5-alpha-reductase inhibitor therapy in a case of Kennedy’s disease (#403)

Jean C Lu 1 , Jeffrey D Zajac 1
  1. Endocrinology and Diabetes, Austin Health , Melbourne , Victoria, Australia

Background: Kennedy’s disease or spinal and bulbar muscular atrophy is an X-linked condition caused by a trinucleotide repeat expansion of a CAG repeat in the first exon of the androgen receptor gene. This mutation leads to an increased number of glutamine residues in the amino-terminal domain of the receptor.  Androgen receptors are expressed widely in the brain and anterior horn cells of the spinal cord.  It is hypothesized that the presence of these abnormal receptors is toxic to motor neurons which results in progressive bulbar and extremity muscle weakness. The androgen receptor mutation also results in partial androgen insensitivity.  There are no specific therapies for Kennedy’s disease, but 5-alpha-reductase inhibitors which block the conversion of testosterone to the more potent dihydrotestosterone (DHT) have been reported to possibly lead to functional improvement.

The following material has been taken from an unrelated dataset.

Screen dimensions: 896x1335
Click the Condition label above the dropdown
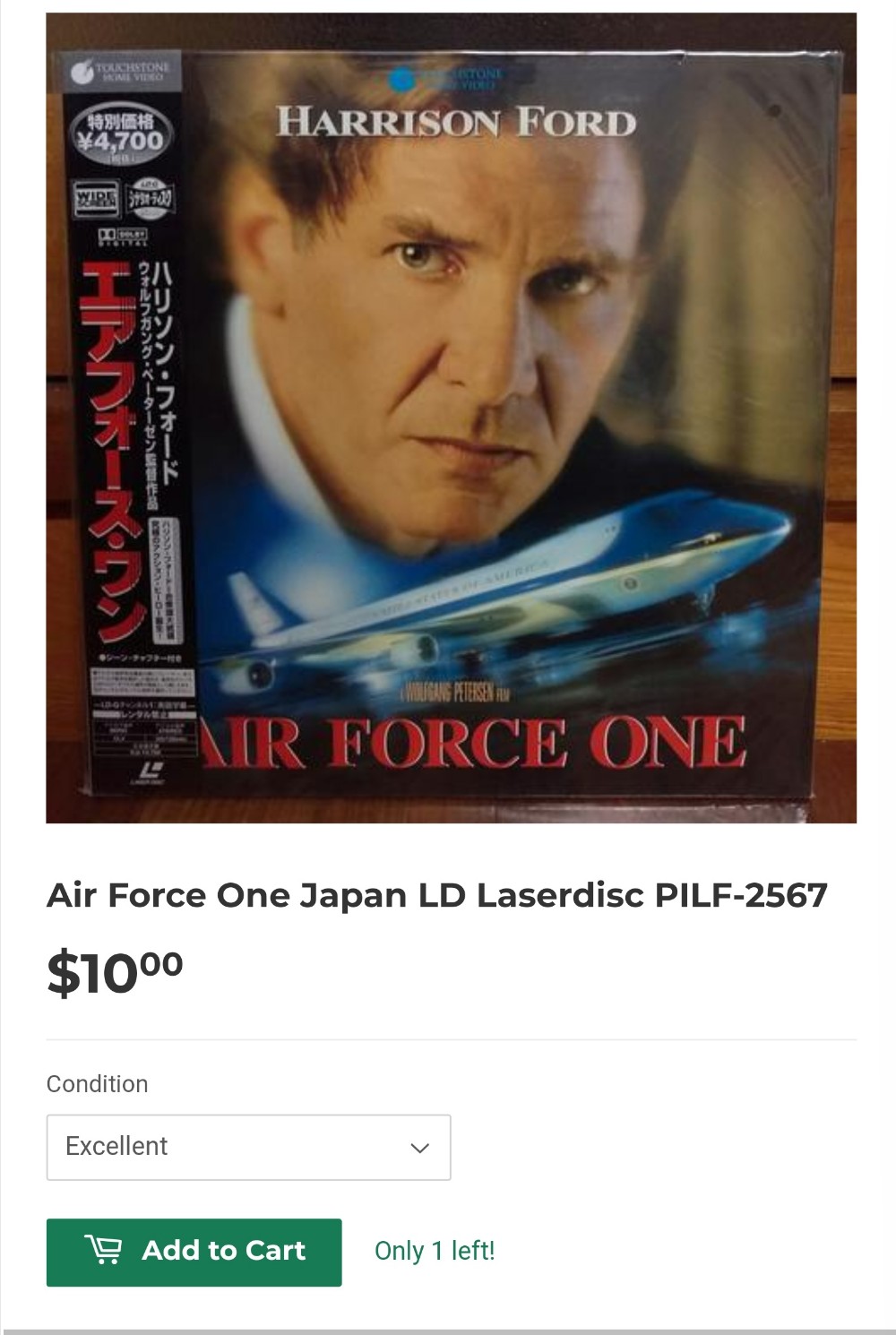coord(97,1083)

Case Description: A 69-year-old man with a fifteen-year history of Kennedy’s disease functionally affected by swallowing difficulties, speech impairment and weakness of proximal arms and legs began treatment with 5-alpha-reductase inhibitor Dutasteride.  He also had manifestations of androgen insensitivity with gynaecomastia and decreased sexual function.  Prior to commencement of Dutasteride, his total testosterone level was 23.9nmol/L (6.0 - 28.0nmol/L), SHBG 75nmol/L (15-50nmol/L) and DHT 0.1nmol/L (0.4 – 2.5nmol/L). His creatine kinase was 256U/L (<201U/L).  Following two years of treatment with Dutasteride, total testosterone was 22.6nmol/L (6.0 - 28.0mmol/L, DHT <0.1nmol/L (0.4 - 2.5nmol/L) and CK 380U/L (<201U/L).  Subjectively, the patient reported improvement in his proximal upper and lower limb muscle strength but no change to his hypoandrogenism symptoms.

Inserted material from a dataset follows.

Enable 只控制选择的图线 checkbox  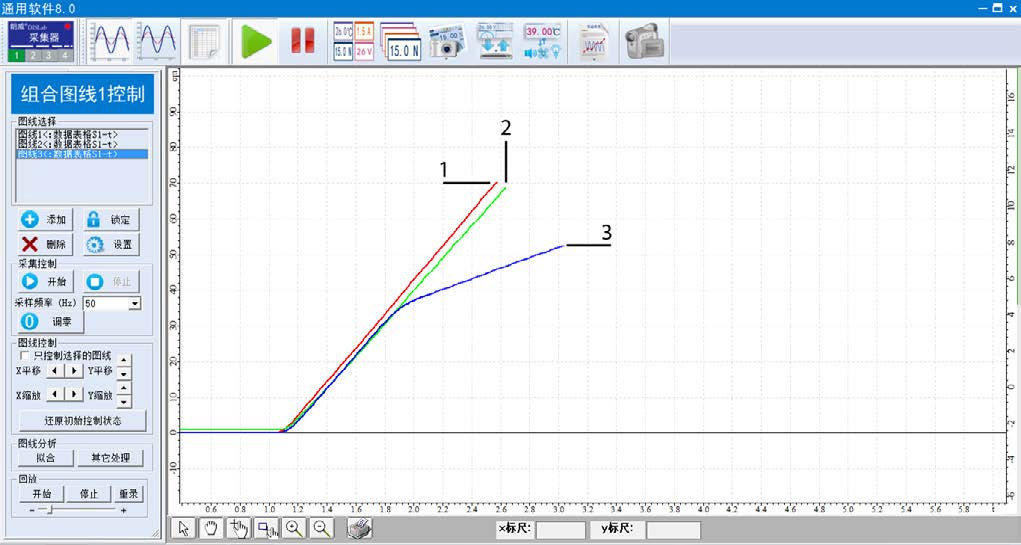coord(24,355)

Summary: We report the case of a patient with Kennedy’s disease treated with 5-alpha-reductase inhibitor therapy.  Total testosterone levels remained in the normal male reference range but with minor reduction of DHT levels.  There was some subjective improvement in motor neuron symptoms but no change to manifestations of androgen insensitivity.